Requires-Dist: pandas (>=2.2,<3.0) ; python_version >= "3.9"
Requires-Dist: pint (==0.21.1) ; python_version == "3.8"
Requires-Dist: pint (>=0.24.3,<0.25.0) ; python_version >= "3.9"
Requires-Dist: requests (>=2.32.3,<3.0.0)
Requires-Dist: toml (>=0.10.2,<0.11.0)
Description-Content-Type: text/markdown

# Nema Python Extension

This library provides a set of classes and functions to work with Nema artifacts.

It provides both the `nema` library, as well as the `nema-python` CLI.

## Installation

To install the Nema Python extension, run the following command (you'll likely want to do this in a virtual environment):

```bash
pip install nema
```

This installs both the `nema` python package and the `nema-python` CLI tool.

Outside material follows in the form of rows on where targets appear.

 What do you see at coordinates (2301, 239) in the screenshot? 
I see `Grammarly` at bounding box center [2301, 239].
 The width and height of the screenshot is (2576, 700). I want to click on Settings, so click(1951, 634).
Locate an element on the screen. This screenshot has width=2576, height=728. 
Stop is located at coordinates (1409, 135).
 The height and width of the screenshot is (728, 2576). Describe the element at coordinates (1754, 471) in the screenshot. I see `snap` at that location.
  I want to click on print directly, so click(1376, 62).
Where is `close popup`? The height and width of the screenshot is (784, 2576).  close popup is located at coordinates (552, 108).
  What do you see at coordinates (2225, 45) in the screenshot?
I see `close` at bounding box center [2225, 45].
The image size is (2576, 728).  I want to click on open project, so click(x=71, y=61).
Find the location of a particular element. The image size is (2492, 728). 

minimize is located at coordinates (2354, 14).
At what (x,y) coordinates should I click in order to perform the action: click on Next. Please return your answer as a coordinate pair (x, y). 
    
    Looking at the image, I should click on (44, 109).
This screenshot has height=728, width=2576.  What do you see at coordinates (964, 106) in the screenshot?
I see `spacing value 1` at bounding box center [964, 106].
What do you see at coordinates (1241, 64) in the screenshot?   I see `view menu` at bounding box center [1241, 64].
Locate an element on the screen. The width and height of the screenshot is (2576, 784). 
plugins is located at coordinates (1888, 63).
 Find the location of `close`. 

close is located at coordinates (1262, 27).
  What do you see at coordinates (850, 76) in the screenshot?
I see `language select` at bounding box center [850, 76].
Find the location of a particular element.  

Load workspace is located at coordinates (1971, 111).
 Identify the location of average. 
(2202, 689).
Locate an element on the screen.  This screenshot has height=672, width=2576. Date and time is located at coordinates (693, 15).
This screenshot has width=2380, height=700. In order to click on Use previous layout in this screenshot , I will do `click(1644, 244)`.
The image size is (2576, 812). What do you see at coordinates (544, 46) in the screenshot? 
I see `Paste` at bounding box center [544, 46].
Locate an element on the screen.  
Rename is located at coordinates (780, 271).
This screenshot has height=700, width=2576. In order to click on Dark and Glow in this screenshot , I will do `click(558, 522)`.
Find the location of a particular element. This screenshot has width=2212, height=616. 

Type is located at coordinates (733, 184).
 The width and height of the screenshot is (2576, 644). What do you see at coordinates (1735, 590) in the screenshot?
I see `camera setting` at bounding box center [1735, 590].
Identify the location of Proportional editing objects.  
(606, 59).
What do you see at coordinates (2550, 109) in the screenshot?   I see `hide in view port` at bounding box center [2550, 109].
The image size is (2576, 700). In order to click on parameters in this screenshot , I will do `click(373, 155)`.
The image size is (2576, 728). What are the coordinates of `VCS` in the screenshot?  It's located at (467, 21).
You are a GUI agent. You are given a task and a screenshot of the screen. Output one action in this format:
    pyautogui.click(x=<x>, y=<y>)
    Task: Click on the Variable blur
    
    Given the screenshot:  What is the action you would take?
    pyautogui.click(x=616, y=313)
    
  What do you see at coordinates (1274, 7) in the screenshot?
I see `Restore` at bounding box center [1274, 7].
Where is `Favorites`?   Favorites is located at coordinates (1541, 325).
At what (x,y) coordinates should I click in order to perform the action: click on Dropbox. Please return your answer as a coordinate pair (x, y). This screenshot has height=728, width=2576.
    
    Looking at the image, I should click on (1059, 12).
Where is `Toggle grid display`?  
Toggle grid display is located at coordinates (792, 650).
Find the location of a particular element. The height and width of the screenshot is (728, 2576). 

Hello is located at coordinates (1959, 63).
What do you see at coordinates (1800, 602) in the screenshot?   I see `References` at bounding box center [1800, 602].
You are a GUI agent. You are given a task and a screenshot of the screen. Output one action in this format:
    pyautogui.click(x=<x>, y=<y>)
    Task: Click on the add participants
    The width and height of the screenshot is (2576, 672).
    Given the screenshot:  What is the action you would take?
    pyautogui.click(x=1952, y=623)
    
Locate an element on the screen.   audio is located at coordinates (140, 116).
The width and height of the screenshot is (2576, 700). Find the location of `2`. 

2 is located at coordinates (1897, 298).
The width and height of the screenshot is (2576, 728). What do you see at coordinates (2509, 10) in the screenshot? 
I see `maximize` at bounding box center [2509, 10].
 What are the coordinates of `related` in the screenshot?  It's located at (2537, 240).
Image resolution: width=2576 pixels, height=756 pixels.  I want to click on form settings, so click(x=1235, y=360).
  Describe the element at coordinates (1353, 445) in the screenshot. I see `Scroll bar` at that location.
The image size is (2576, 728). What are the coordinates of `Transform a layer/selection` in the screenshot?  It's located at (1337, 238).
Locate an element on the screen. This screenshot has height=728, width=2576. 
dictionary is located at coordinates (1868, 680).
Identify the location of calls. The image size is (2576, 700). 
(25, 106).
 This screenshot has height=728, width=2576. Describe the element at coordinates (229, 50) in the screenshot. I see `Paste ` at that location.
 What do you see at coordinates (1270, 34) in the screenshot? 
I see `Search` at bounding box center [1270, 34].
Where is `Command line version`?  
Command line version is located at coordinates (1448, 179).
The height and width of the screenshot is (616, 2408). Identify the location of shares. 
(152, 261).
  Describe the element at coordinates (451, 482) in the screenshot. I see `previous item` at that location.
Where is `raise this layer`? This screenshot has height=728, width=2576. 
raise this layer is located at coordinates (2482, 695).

Nema works for Python 3.8 and above.

## Usage

To login into Nema, run `nema-python login` from the command line. This will prompt you to enter your Nema credentials.

Then run `nema-python init` which will prompt you for your Nema project URL and create a `nema.toml` file in your current directory.

### Workflows

`nema-python workflow init` will then create a workflow in Nema.

You can then create the actual code that you want to run, for example:

```python
from nema.data.data_properties import IntegerValue, ArbitraryFile
from nema.data.tabular.tabular_data_properties import CSVData
from nema.data.plots.figure_data_properties import Image
from nema.run import workflow

import pandas as pd
import numpy as np
from dataclasses import dataclass
import matplotlib.pyplot as plt


@dataclass
class Inputs:
    integer_1: IntegerValue
    integer_2: IntegerValue
    arbitrary_file: ArbitraryFile


@dataclass
class Output:
    result_table: CSVData
    result_data: IntegerValue
    image_result: Image


@workflow(
    input_global_id_mapping={ # this is the mapping of the input data to the global IDs (in the Nema project)
        # if they're 0, Nema will create the artifacts for you
        "integer_1": 0,
        "integer_2": 0,
        "arbitrary_file": 0,
    },
    output_global_id_mapping={ # this is the mapping of the output data to the global IDs (in the Nema project)
        "result_table": 0,
        "image_result": 0,
        "result_data": 0,
    },
)
def run(inputs: Inputs) -> Output: # this needs to be called `run` for the workflow to work
    result_value = IntegerValue(inputs.integer_1.value * inputs.integer_2.value)

    # output a table
    resulting_table = pd.DataFrame(
        {
            "test_data_1": [inputs.integer_1.value],
            "test_data_2": [inputs.integer_2.value],
            "result": [result_value.value],
        }
    )
    result_table = CSVData(df=resulting_table)

    # Create a simple plot
    x = np.linspace(0, 10, 100)
    y = np.sin(x)

    plt.plot(x, y, label="Sine Wave")
    plt.title("Simple Sine Wave")
    plt.xlabel("x-axis")
    plt.ylabel("y-axis")
    plt.legend()

    plot_output = Image()

    plt.savefig(plot_output.get_file_name_to_save())

    # Read in an arbitrary file
    with inputs.arbitrary_file("r") as f:
        print(f.read())

    return Output(
        result_table=result_table, result_data=result_value, image_result=plot_output
    )

```

To run this workflow locally and upload the results to Nema, run `nema-python workflow run`.